Sakuna. Que dire de toi? Tu m'avais très longuement intéressé lorsque tu t'étais révélé en 2018 avant ta sortie en 2020. On s'est perdu de vue toi et moi. Pourtant, tes premières images, elles datent de 2016. Il faut dire que le studio Edelweiss qui portait ce jeu et qui était coutumier de réaliser des productions à la chaine, allait devoir prendre prendre son temps pour réaliser un jeu aussi ambitieux que Sakuna ! Parce que mon dieu, que le jeu est ambitieux !! Et si on met de côté tout ce qui est marketing et voice acting, ce sont environ 20 personnes qui auront travaillé sur le jeu. Le réalisateur du jeu, Nal étant par exemple également au Game Design, à la programmation, au VFX, au Sound Design et à l'UI Design !
Et quand on voit la qualité du jeu, sa proposition, sa sincérité, on ne peut qu'applaudir. On se retrouve effectivement devant un jeu qui voulait se raconter. Un jeu que les développeurs voulaient faire et qu'ils voulaient bien faire. Et tout cela nous amène à raconter l'histoire de Sakuna, déesse de la fertilité qui se retrouve puni, banni du royaume des dieux et envoyer sur l'île des démons afin d'y accomplir le même devoir que sa mère et ainsi aider une "famille" humaine à bien vivre. Le postulat de départ est on ne peut plus simple et justifie les deux principales branches de gameplay qui vont alterner : la gestion de sa ferme et le côté combat.
On va rapidement passer sur le système de combat, s'inspirant dans les grandes lignes, et selon Nal, de Devil May Cry. Les plus attentifs auront sans doute dans le collimateur le fameux Muramasa qui sévissait sur Wii et PS Vita. On se retrouve avec différents coups, des parades, des attaques magiques et pour plus de légèreté, une écharpe qui fera office de grappin permettant de gérer verticalement les combats. Le jeu offre une grande variété de combos à débloquer au fur et à mesure de l'aventure, d'une plutôt grande variété même, bien que le joueur sera bien paresseux de n'en essayer que quelques uns. Si au premier abord, le jeu peut paraitre répétitif pour un joueur vraiment mauvais dans l'exercice (genre moi), il se dégage de Sakuna une certaine profondeur et un vrai bon joueur (donc pas moi) saura apprécier ce système de combat simple mais plus complexe qu'il n'y parait.
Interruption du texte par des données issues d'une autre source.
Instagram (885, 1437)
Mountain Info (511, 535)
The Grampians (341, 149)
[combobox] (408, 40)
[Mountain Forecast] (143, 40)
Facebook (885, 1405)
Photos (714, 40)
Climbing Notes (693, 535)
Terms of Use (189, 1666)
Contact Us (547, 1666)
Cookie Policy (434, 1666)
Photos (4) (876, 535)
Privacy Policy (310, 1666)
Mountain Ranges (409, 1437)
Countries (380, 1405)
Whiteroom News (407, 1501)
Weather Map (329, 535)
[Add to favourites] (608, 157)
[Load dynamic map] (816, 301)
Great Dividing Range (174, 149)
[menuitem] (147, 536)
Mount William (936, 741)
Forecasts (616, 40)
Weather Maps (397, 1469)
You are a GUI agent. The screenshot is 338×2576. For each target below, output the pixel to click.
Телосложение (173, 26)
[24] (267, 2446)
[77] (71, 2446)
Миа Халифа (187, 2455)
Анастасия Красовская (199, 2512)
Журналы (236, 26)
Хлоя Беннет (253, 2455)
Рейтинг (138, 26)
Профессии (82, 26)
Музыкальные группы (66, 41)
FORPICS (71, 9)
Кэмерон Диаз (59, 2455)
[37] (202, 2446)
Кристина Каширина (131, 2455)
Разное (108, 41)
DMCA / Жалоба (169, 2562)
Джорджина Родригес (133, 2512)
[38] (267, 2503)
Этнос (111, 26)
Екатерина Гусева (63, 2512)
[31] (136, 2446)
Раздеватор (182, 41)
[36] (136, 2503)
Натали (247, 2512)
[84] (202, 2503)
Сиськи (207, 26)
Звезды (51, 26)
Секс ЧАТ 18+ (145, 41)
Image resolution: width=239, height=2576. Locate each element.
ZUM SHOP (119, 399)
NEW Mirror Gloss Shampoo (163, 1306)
Cela dit, le jeu évite l'écueil des arènes ou des longs couloirs à la Odin's Sphere vraiment imbuvable. La plupart des zones de jeux sont restreintes en terme de tailles donc courtes à parcourir. Et quand celles-ci sont vraiment imposantes, le jeu à la politesse de mettre en place des points de passages sous la forme de Torii pour éviter de tout se retaper. Un choix vraiment bienvenue selon moi qui évite une grande frustration, qui aurait été un vrai défaut avec son rythme circadien (j'y reviens vite). Un choix cohérent avec le système de progression du jeu qui demande de remplir divers objectifs pour déverrouiller des nouvelles zones. Parfois, cela consistera à sécuriser une ligne, traverser un niveau et parfois, ce seront des objectifs plus flous comme rentrer dans un niveau avec un objet particulier. On pourrait craindre qu'avec ce système, la progression soit un peu pénible mais l'obtention de ses objectifs est généralement peu contraignant, nécessitant parfois un aller retour pour obtenir ces précieux points. De plus, il n'est pas nécessaire de tous les finir pour accéder à la fin du jeu ni même de finir le niveau en cours.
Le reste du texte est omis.